Poster Presentation Joint 2016 COSA and ANZBCTG Annual Scientific Meeting

Clinicopathological correlates of colorectal cancer (CRC) in young patients: An Australian Institution Experience (#243)

Jennifer T Man 1 , Dhanusha Sabanathan 1 , Mark Wong 1
  1. Westmead hospital, Westmead, NSW, Australia

Background

CRC in young patients is uncommon and a phenotypically more aggressive disease. We completed a retrospective descriptive study to determine epidemiological and pathological characteristics of young patients seen by medical oncology within the Sydney West Cancer Network between 2006 and 2015.

 

Methods

Patients less than 30 years of age with histologically proven CRC were included. Demographic and pathological factors were identified.

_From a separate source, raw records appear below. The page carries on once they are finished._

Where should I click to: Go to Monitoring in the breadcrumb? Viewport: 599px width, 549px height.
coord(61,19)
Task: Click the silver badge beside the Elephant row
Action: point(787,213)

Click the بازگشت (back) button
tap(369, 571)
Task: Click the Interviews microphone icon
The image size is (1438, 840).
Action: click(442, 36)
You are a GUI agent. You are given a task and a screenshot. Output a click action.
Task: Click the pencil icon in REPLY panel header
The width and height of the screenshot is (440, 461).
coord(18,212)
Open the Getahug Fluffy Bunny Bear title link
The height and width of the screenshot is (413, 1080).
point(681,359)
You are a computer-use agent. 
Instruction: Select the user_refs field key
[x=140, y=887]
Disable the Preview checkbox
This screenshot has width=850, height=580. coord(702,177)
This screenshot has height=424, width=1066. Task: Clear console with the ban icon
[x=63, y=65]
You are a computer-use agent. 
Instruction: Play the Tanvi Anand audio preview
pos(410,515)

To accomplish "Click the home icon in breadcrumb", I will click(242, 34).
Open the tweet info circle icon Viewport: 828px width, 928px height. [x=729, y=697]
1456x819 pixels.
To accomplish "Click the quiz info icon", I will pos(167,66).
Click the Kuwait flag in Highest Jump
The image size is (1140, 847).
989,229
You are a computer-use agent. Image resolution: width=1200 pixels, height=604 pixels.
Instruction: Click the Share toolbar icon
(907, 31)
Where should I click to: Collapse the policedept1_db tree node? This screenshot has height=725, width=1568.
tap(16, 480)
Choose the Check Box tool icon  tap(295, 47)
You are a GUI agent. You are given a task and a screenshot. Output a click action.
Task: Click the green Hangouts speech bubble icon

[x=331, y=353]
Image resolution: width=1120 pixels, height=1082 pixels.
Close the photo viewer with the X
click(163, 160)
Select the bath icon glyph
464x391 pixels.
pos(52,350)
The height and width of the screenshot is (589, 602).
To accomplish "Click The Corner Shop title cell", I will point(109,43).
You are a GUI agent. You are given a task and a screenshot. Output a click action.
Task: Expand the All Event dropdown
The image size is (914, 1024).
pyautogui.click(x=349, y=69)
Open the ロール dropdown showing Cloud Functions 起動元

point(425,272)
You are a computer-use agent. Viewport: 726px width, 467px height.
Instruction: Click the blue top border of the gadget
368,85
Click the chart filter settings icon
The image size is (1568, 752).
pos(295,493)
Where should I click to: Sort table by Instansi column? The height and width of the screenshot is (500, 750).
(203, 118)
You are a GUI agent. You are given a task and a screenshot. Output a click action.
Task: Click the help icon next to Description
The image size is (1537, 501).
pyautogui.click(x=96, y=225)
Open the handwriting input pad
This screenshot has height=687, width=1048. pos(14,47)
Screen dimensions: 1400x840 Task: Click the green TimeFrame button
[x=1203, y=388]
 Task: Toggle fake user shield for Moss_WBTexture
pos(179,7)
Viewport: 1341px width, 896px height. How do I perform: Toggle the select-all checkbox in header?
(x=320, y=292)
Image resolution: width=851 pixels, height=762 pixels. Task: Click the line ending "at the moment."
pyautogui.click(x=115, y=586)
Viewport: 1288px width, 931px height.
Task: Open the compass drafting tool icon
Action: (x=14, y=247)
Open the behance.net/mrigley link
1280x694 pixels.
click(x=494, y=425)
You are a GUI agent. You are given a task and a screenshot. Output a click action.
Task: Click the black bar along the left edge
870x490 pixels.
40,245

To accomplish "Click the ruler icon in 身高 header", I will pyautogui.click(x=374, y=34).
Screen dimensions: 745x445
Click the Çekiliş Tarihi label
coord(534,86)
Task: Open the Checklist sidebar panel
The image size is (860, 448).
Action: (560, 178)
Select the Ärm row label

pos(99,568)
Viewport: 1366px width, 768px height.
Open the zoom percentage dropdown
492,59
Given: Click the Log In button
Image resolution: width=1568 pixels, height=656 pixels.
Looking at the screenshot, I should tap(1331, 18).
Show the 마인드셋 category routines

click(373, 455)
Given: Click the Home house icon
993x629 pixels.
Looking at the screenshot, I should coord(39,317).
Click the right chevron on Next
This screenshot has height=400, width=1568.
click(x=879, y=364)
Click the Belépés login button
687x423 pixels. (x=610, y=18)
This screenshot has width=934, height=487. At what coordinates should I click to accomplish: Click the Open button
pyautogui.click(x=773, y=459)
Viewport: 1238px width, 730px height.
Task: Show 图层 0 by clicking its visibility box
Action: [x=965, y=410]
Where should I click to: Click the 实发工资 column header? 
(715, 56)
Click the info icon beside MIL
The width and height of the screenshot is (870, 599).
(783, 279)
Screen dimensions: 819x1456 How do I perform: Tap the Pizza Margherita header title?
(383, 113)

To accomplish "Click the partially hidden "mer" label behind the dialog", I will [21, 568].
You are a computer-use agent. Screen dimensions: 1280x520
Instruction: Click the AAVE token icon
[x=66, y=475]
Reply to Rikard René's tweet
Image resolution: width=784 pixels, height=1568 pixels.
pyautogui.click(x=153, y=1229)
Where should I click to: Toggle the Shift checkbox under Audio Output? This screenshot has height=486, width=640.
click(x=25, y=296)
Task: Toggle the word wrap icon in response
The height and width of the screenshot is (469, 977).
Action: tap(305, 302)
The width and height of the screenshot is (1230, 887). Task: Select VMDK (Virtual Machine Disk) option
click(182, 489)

Extended RAS and BRAF mutation testing was performed for all available tumours.

 

Results

Thirty patients were included in this study with median age of diagnosis at 26 years (range 15-29). The majority of primary tumours were left sided (63%) with rectum and splenic flexure being the most common sites (30% and 33% respectively). Twenty-four patients (80%) presented with stage 3 and 4 disease and the most common tumour histopathology was adenocarcinoma no special type (26%). Nine patients had MMR staining patterns suggestive of microsatellite instability and 8 of these underwent further genetic testing. Of those tested, 4 were positive for a genetic pre-disposing condition (3 with Lynch syndrome and 1 with sessile serrated polyposis syndrome). There were no familial adenomatous polyposis cases identified. KRAS testing was performed on 29 tumour samples, of which 7 were KRAS mutant (24%). NRAS and BRAF testing was performed on 27 samples and 2 returned mutant for NRAS (7%). No BRAF mutations were identified. 

 

Conclusion

This Australian cohort of patients with CRC is one of the youngest described in the literature. They demonstrated similar clinicopathological characteristics compared to previous studies, including a low incidence of RAS mutations. These features are distinctly different to those seen in classic CRC seen in older patients. The aggressive behaviour of these tumours warrants further exploration of causative factors and therapeutic options.

 

Disclosures

RAS testing funded by Merck Serono research grant.